━━ Supplied text ━━
Court of Appeals of Alaska
Aug 23, 2024
No. A-14230 (Alaska Ct. App. Aug. 23, 2024)

Opinion

A-14230 2789

08-23-2024

MARVIN JOE KELILA, Appellant, v. STATE OF ALASKA, Appellee.

Lindsey Bray, Assistant Public Defender, and Terrence Haas, Public Defender, Anchorage, for the Appellant. Ann B. Black, Assistant Attorney General, Office of Criminal Appeals, Anchorage, and Treg R. Taylor, Attorney General, Juneau, for the Appellee.


Appeal from the Superior Court, Third Judicial District, Trial Court No. 3AN-20-08530 CR Anchorage, Jack R. McKenna, Judge.

Lindsey Bray, Assistant Public Defender, and Terrence Haas, Public Defender, Anchorage, for the Appellant.

Ann B. Black, Assistant Attorney General, Office of Criminal Appeals, Anchorage, and Treg R. Taylor, Attorney General, Juneau, for the Appellee.

Before: Allard, Chief Judge, and Wollenberg and Harbison, Judges.

OPINION

ALLARD, JUDGE

Under Alaska law, a criminal defendant who spends time on electronic monitoring prior to trial may, under certain circumstances, receive credit against their sentence for that time. But this credit does not apply to sentences for certain crimes, including felony crimes against a person.

AS 12.55.027(a).

AS 12.55.027(g).

Marvin Joe Kelila pleaded guilty to one count of third-degree assault, a felony crime against a person. Prior to his plea, Kelila spent time on electronic monitoring. Kelila later requested that he receive credit against his felony assault sentence for the time he spent on electronic monitoring. Kelila acknowledged that he was not entitled to such credit under AS 12.55.027(g), but he argued that this law, by granting credit for time spent on electronic monitoring to defendants convicted of some types of crimes but not others, violates the equal protection clause of the Alaska Constitution.

AS 11.41.220(a)(1)(A).

The superior court rejected this argument, and Kelila now appeals. For the reasons explained in this decision, we affirm the judgment of the superior court.
━━━
━━ Records for this task ━━
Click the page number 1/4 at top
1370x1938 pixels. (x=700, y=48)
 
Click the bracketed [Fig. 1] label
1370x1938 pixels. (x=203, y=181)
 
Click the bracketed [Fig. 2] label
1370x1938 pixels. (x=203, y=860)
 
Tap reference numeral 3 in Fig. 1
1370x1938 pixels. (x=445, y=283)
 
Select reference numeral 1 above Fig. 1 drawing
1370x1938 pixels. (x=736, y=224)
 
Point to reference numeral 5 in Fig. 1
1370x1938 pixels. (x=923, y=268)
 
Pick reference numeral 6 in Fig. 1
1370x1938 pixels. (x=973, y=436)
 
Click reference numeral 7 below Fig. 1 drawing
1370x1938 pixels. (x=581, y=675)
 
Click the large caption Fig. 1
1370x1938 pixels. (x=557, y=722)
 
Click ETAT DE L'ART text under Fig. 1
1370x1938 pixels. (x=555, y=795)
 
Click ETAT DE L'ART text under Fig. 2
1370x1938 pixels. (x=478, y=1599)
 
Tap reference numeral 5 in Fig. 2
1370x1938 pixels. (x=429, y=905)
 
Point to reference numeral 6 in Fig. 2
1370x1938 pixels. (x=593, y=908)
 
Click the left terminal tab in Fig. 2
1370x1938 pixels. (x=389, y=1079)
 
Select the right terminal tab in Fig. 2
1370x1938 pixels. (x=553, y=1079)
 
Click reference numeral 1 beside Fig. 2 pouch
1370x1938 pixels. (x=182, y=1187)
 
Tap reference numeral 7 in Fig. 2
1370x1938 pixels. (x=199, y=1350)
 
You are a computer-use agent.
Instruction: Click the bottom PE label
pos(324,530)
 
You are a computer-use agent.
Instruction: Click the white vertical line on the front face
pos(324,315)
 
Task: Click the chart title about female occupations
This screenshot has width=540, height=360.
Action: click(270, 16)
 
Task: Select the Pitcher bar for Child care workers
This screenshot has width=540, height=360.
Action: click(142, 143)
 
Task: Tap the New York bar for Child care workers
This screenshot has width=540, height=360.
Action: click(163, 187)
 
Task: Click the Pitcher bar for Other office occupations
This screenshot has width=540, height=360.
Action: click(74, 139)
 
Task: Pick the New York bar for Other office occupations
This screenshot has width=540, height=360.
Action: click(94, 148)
━━━
**Problems and tasks**
**1)** List each distinct Alaska statute citation in the appeal opinion, naming each one once.
**2)** Copy out the listing from its first line through the line containing "1370x1938 pixels. (x=445, y=283)", including that line.
The appeal opinion and the listing have no connection to each other.

**Solved tasks**
**1)** AS 12.55.027(a), AS 12.55.027(g), AS 11.41.220(a)(1)(A)

**2)**
Click the page number 1/4 at top
1370x1938 pixels. (x=700, y=48)
 
Click the bracketed [Fig. 1] label
1370x1938 pixels. (x=203, y=181)
 
Click the bracketed [Fig. 2] label
1370x1938 pixels. (x=203, y=860)
 
Tap reference numeral 3 in Fig. 1
1370x1938 pixels. (x=445, y=283)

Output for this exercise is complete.